Madiun (ANTARA) - Jajaran Satuan Lalu Lintas (Satlantas) Polres Madiun mencatat telah menangani sebanyak 654 kecelakaan selama tahun 2025 dengan kerugian material mencapai Rp852,25 juta.
"Sesuai data, kasus kecelakaan lalu lintas selama tahun 2025 tersebut meningkat tipis jika dibandingkan dengan tahun sebelumnya," ujar Kapolres Madiun Kota AKBP Kemas Indra Natanegara di Madiun, Rabu.
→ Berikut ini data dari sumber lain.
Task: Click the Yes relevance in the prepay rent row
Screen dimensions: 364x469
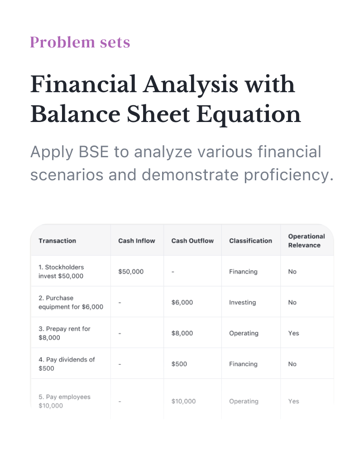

Data Satlantas Polres Madiun menyebutkan tahun 2025 di Kabupaten Madiun ada 654 kejadian, meningkat dari tahun 2024 yang ada 651 kejadian.
"Sedangkan jumlah tilang di tahun 2025 mengalami penurunan yakni 7.509 kasus, sementara di tahun 2024 ada 8.060 kasus," kata Kemas.
Dari data tersebut diketahui kejadian kecelakaan meningkat sebesar 0,1 persen dengan 106 orang meninggal dan 866 orang mengalami luka, baik luka berat maupun ringan.
Selain itu, penindakan kasus knalpot tidak standar atau "brong" juga tercatat turun. Dari sebanyak 308 kasus di tahun 2024, menurun di tahun 2024 dengan 289 kasus knalpot brong.
Penurunan tersebut seiring dengan gencarnya sosialisasi dan razia yang dilakukan Satuan Lalu Lintas Polres Madiun untuk memberikan edukasi penggunaan knalpot motor yang sesuai standar dan aturan.
Satlantas Polres Madiun berupaya agar di tahun mendatang kasus kecelakaan dan pelanggaran lalu lintas di wilayah hukumnya dapat ditekan.
Di antaranya dengan menggelar patroli, sosialisasi pencegahan kebut-kebutan dan peningkatan kesadaran tertib lalu lintas, serta melibatkan masyarakat dengan pelaksanaan operasi patuh, operasi zebra, dan operasi keselamatan lalu lintas.